2.4. Model Benchmarking on Experimental Data

A total of 200 S-containing standards were pooled to a final concentration of 1 μg/mL in ACN/H2O (1:1, v/v). A list of the standards can be found in Table S1. We mixed this standard pool with wastewater at five ratios (standard to wastewater, v/v): 5:1, 3:1, 1:1, 1:3, and 1:5. The standard wastewater mixtures were analyzed on a Bruker Impact II ultrahigh-resolution Qq-time-of-flight mass spectrometer (Bremen, Germany) coupled to a Thermo Vanquish UHPLC system (Waltham, MA, USA). Separation was achieved on a Waters reversed-phase UPLC Acquity BEH C18 column (1.7 μm, 1.0 mm × 100 mm, 130 Å) (Milford, MA, USA). The data was collected in positive and negative ESI modes with data-dependent acquisition (DDA). Further details on sample preparation and experimental conditions can be found in Text S6.

2.5. Model Validation on Experimental Water Dataset

To further validate the performance of our models, we reprocessed an external dataset from a previous study on 2-mercaptobenzothiazole (2-MBT). In this work, the DBPs of 2-MBT were monitored at different UV fluence levels using the HPLC-QTOF-MS platform operated in positive and negative ESI modes. Details on dataset preprocessing can be found in Text S7. We validated our ML strategy by evaluating whether the models could accurately recognize and predict the number of S for 13 and 11 previously reported compounds found in positive and negative ESI modes, respectively.

2.6. Analysis of Wastewater Sample

As a proof-of-principle application for SulfurFinder, we analyzed a wastewater sample. Briefly, wastewater was collected from the Gold Bar Wastewater Treatment Plant in Edmonton, AB, Canada. The sample was concentrated using solid-phase extraction (SPE) with Waters Oasis HLB cartridges (Milford, MA, USA). The sample was analyzed in positive ESI mode using the same platform as described in the model benchmarking experiments. Further details on sample preparation and experimental conditions can be found in Text S6. The raw files were first converted to mzML files using MSConvert. MS-DIAL (ver. 4.92) was then used for feature extraction and alignment. Feature-based molecular networking was performed within the GNPS web platform. The parameters used in MS-DIAL and GNPS are listed in Text S8. Molecular networking results were exported and visualized in Cytoscape (ver. 3.10.2). PubChemLite (downloaded on Feb 04, 2025) was used to putatively annotate S-containing compounds.

3. Results and Discussion

3.1. Challenges in Recognizing S-Containing Compounds

Currently, the detection of S-containing compounds in complex samples mainly relies on FT-ICR MS. , Notably, S-containing compounds can be identified using filtering approaches for mass differences and relative intensities between the M+2 and M isotopic peaks.

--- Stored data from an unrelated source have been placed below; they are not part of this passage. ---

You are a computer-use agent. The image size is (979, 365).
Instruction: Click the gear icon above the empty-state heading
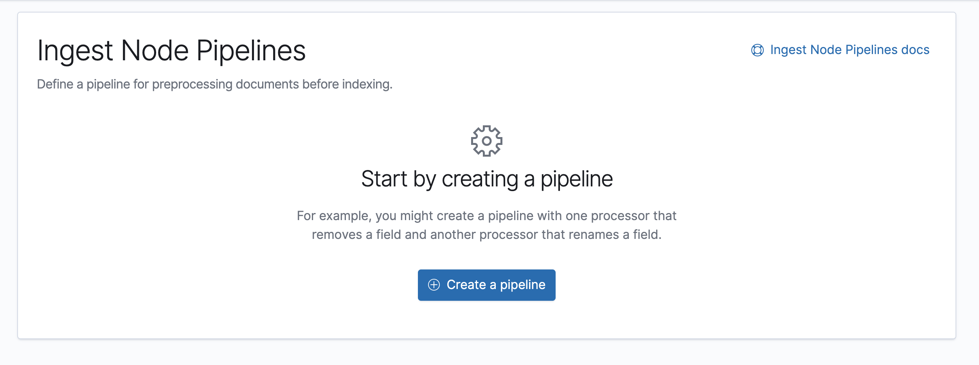[x=486, y=141]
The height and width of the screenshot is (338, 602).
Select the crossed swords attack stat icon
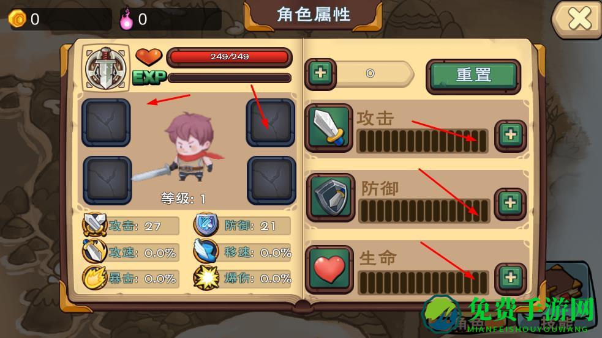pos(94,224)
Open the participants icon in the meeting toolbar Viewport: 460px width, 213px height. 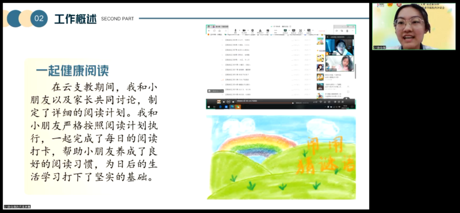click(260, 30)

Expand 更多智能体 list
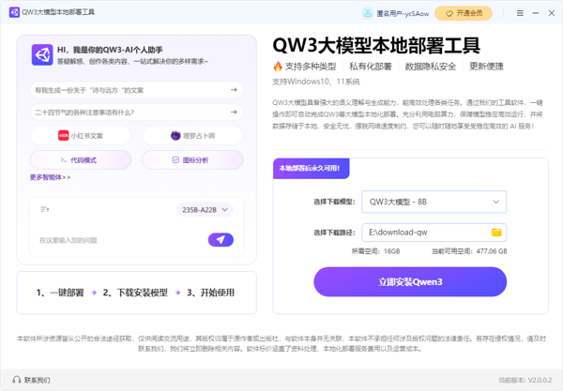(50, 177)
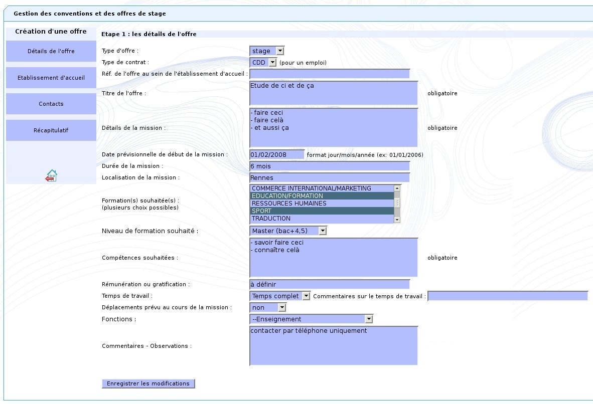Screen dimensions: 593x404
Task: Open the Type de contrat dropdown
Action: 263,63
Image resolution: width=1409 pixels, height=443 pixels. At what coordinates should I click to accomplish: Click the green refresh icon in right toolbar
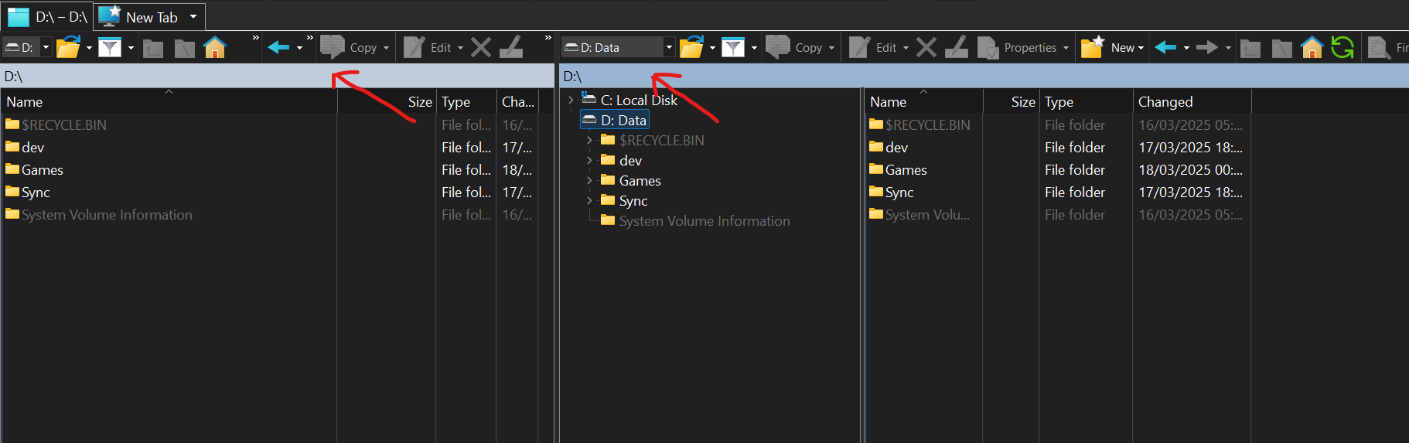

However, since FT-ICR MS is not accessible to most analytical and environmental laboratories, we wanted to determine whether the more standard QTOF MS can be used to recognize S-containing compounds in HRMS-based nontargeted analysis. To accomplish this task, we investigated the MFs from the NORMAN Suspect List, a database of emerging environmental contaminants that are potentially harmful to human health. For simplicity, we only considered compounds that contained ≤1 S. After simulating the isotope patterns for these 21,649 chemicals in a manner that is consistent with QTOF MS spectra of 25,000 mass resolution, we first checked the m/z differences between M+2 and M isotopic peaks. As shown in Figure A, there is a significant overlap of m/z differences between non-S- and S-containing compounds. A major contributor to this overlap is the compounds that contain elements that contribute to M+2 isotopic peaks, including Cl, C, and O. QTOF instruments cannot always resolve 34S from 37Cl, 13C2, and 18O. Thus, these non-S-containing compounds will have m/z differences similar to those of S-containing compounds. This problem is further exacerbated by mass errors in the isotope pattern. Besides the mass difference overlap, Figure B also shows a clear overlap of M+2/M isotopic peak intensity ratios between S- and non-S-containing compounds.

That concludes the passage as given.